(A block of data)

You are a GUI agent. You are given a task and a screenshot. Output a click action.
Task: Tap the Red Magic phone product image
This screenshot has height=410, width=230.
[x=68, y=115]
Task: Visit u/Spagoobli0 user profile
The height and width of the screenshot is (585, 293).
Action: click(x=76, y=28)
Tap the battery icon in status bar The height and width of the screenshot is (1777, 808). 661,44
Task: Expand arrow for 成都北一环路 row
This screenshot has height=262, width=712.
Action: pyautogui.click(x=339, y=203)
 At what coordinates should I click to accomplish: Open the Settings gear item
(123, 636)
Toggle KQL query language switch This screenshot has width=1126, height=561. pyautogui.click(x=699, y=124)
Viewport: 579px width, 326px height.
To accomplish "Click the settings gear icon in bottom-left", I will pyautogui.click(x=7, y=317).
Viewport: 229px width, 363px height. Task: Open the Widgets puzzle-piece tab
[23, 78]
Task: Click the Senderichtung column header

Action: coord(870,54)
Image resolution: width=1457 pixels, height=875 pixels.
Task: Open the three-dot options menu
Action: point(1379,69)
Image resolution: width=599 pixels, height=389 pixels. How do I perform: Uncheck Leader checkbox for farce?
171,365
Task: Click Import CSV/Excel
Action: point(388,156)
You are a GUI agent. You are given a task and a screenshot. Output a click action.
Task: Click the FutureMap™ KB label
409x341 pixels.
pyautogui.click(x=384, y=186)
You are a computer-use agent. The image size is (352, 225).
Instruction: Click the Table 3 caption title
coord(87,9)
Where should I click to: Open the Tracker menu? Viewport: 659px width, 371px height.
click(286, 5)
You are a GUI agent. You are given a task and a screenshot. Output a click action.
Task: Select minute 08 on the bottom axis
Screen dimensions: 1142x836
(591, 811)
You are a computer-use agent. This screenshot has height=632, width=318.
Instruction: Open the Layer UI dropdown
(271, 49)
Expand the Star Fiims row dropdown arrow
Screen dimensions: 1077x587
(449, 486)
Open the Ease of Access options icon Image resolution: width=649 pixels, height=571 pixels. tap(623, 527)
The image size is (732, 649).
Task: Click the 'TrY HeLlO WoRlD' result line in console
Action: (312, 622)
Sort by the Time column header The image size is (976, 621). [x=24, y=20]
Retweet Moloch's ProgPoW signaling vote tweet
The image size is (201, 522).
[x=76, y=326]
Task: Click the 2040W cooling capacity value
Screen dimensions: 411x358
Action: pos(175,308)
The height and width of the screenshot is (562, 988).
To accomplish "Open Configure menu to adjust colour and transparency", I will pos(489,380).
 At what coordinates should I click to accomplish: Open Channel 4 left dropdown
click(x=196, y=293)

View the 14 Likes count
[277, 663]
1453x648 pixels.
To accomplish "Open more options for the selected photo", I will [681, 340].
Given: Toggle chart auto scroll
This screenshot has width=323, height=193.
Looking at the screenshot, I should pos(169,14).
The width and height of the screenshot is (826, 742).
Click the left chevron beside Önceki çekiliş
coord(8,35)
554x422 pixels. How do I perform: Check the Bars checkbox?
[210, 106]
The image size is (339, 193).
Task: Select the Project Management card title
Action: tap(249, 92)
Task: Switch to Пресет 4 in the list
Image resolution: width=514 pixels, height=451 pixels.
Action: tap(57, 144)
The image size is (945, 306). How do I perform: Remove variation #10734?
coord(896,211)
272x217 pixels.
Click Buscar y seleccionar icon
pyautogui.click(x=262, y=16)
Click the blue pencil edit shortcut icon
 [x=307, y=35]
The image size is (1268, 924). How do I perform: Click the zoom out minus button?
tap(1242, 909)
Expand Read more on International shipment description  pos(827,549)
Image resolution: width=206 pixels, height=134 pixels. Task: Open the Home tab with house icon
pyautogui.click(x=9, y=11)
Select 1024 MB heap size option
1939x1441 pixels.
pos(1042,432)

▸ **THE REQUEST**
Reproduce the lines of the material starting at the one containing "Task: Switch to Пресет 4 in the list" and ending at the one containing "tap(1242, 909)", with -73 added to every coordinate in the answers.

▸ **PROBLEM SOLUTION**
Task: Switch to Пресет 4 in the list
Image resolution: width=514 pixels, height=451 pixels.
Action: tap(-16, 71)
The image size is (945, 306). How do I perform: Remove variation #10734?
coord(823,138)
272x217 pixels.
Click Buscar y seleccionar icon
pyautogui.click(x=189, y=-57)
Click the blue pencil edit shortcut icon
 [x=234, y=-38]
The image size is (1268, 924). How do I perform: Click the zoom out minus button?
tap(1169, 836)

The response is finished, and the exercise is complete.